### AIM OF THE EXERCISE
Nothing but the lines below from the one with "The image size is (443, 393)." through the one with "This screenshot has height=123, width=197." should be output, each exactly as given, and no pictures.

### Collected data
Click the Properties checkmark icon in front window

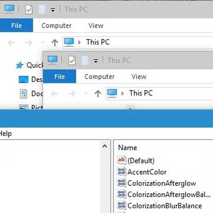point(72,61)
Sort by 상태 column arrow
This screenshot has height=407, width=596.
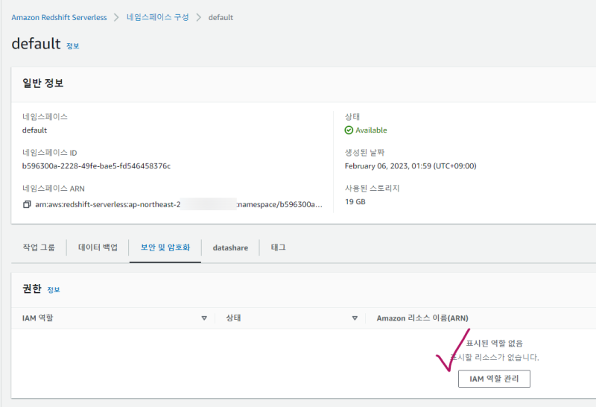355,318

==

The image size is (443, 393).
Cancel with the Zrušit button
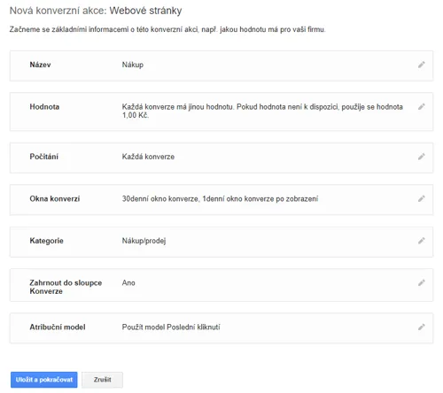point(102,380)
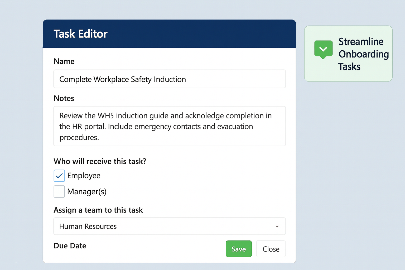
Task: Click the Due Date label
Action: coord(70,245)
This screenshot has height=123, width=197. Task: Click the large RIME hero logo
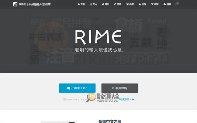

### TASK OUTPUT
The image size is (443, 393).
Cancel with the Zrušit button
point(102,380)
Task: Click the Due Date label
Action: coord(70,245)
This screenshot has height=123, width=197. Task: Click the large RIME hero logo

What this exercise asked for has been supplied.